Aradan kısa süre geçmişti ki bir iki derken birden etrafım doldu ve yeni gelen metro durup insanlar içeri akın ettiğinde ben yine ayakta kaldım. Benden sonra gelenlerin oturarak seyahat ediyor olmaları hayli canımı sıkmıştı. İnsanız işte, hevâmıza köle olmak için büyük mevzulara gerek yok. Bir metro koltuğu bile bize ne olduğumuzu aynada seyrettirebiliyor. Ne küçük hırsların ne büyük müptelalarıyız! 

O kısa yolculuk sırasında hemen önümde oturan genç adam beni hayli rahatsız etmişti. Göz göze bile geldik. Acaba ne düşündü bilmiyorum. Neyse ki bir durak sonra binen yaşlı bir insana yer verdi de biraz olsun rahatladım. 

Ama sanırım yeterince teskin olamamıştım. Kendi olmak istediğim yerde bir başkasını görmek beni rahatsız ediyordu. İşte o anda beklediğim fırsat ayağıma gelmişti. Birkaç durak sonra binen yaşlı bir kadın gözleriyle kendisine yer verecek birisi var mı diye bir süre etrafına bakındı. Fırsat bu fırsat ya, hemen orada oturan o gence işaret edip, yaşlı kadına yer vermesini istedim. O da hemen yerinden kalkıp yer verdi. Ama kendisini uyarmamdan rahatsız olmuştu, bunu da bana gösterdi. 

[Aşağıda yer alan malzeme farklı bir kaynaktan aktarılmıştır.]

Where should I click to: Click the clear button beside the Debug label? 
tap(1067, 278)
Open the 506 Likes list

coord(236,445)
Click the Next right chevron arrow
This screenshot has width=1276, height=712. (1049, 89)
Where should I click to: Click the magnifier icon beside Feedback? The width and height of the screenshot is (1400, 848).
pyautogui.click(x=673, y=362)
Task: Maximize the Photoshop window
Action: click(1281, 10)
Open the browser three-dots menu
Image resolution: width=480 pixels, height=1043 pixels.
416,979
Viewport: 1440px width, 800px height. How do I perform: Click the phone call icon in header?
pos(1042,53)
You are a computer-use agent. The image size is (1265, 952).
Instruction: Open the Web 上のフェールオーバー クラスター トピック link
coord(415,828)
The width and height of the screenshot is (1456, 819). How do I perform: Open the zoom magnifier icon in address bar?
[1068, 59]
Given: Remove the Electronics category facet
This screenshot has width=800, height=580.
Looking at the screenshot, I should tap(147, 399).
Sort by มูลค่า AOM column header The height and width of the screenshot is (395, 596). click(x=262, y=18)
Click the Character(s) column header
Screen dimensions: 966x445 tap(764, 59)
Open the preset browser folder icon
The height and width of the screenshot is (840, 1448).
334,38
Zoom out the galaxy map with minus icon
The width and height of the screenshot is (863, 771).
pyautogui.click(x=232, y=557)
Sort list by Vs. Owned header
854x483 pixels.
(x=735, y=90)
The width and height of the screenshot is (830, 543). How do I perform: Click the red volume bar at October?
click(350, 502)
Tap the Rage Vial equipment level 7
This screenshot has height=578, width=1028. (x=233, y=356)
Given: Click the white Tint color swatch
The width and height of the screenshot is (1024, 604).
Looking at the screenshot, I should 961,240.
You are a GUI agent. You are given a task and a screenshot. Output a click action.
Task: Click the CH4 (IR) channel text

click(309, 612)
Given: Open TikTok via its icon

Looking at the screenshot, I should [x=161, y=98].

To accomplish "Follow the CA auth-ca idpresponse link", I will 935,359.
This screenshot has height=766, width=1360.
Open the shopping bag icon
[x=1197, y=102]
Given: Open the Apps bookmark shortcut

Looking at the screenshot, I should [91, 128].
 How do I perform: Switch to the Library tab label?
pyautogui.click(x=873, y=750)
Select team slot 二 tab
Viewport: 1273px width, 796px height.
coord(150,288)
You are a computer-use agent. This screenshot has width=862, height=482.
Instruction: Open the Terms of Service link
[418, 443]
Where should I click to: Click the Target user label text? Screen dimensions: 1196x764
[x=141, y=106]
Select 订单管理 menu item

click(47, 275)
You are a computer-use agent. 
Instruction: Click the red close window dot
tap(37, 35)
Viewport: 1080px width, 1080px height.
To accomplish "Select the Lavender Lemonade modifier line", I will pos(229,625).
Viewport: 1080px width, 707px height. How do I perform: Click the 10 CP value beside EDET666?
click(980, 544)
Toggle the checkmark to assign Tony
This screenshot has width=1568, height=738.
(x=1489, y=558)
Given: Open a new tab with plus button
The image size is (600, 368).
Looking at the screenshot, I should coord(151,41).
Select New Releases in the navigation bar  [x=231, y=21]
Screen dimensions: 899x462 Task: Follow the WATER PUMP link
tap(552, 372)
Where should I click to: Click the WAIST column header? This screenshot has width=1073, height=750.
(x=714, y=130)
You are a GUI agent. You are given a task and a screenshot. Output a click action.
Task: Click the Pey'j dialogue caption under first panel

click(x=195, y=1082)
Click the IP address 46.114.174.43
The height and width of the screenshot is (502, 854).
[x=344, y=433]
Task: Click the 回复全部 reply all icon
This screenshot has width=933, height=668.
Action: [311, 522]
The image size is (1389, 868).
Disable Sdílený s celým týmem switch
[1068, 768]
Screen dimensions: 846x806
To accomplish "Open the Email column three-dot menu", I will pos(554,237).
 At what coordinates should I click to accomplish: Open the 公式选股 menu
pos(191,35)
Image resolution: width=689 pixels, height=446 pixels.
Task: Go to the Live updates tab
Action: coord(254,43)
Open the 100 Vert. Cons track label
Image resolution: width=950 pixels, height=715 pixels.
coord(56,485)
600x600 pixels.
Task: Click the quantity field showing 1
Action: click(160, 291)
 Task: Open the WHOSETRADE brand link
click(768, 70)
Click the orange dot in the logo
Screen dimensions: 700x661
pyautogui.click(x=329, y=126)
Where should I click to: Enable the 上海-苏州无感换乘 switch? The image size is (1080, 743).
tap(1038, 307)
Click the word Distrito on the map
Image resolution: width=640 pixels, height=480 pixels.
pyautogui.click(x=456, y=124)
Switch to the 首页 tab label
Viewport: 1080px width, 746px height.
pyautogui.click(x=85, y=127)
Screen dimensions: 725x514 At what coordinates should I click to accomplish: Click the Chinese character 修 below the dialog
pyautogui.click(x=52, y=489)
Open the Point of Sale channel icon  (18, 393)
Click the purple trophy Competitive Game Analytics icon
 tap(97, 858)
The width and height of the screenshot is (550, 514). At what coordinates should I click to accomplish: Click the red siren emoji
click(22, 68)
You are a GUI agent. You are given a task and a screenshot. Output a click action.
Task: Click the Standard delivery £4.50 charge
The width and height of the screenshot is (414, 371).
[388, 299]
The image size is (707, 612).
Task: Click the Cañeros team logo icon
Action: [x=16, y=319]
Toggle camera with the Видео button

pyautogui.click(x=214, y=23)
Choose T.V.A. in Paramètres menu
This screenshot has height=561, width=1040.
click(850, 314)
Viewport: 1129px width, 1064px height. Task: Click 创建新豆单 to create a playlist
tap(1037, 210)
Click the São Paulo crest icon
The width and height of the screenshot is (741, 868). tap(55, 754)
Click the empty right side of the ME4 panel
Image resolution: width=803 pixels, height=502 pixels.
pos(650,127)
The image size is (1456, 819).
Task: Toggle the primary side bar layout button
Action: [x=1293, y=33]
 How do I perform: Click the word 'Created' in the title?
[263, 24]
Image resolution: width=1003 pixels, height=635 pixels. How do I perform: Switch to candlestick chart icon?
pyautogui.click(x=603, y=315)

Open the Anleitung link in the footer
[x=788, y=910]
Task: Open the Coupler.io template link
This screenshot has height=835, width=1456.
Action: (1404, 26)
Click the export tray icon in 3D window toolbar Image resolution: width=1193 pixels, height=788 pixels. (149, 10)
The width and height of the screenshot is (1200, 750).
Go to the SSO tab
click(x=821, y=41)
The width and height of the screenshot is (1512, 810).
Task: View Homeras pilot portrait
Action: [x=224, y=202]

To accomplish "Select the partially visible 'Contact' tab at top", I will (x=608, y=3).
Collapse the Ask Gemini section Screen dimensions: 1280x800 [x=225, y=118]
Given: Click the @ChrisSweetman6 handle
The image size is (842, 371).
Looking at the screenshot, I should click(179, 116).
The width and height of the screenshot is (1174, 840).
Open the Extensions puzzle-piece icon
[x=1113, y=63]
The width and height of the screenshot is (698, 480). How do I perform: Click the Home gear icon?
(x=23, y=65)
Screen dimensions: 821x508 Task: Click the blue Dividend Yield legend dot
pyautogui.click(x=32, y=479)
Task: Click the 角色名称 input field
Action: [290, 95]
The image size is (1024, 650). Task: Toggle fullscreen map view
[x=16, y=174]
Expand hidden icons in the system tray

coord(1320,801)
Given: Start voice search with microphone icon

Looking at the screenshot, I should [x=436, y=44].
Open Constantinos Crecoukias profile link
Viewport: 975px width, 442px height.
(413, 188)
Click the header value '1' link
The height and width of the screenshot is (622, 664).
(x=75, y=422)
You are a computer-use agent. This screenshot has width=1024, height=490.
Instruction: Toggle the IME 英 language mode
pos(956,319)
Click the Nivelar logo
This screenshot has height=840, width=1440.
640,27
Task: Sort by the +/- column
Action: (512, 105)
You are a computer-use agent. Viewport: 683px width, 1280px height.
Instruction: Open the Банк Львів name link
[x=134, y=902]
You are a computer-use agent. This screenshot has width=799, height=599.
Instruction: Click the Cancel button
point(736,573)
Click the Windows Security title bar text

Bense bütün haklılığımı kuşanmış, onun uyarılmadan yaşlı birisine yer vermek istemiyor oluşundan rahatsızlığımı dile getirmiştim. Evet, yaptığım şey belki olması gerekendi ama doğrusunu söylemek gerekirse niyetimin çok da sahih olduğunu söyleyemeyeceğim. O ifsad edici nefsim eylemime karışmıştı. Yani ben aslında onun o ihtiyar kadın gelmeseydi bile umursamazca oturmuş olmasından rahatsızdım. Çünkü kendim ayaktaydım. 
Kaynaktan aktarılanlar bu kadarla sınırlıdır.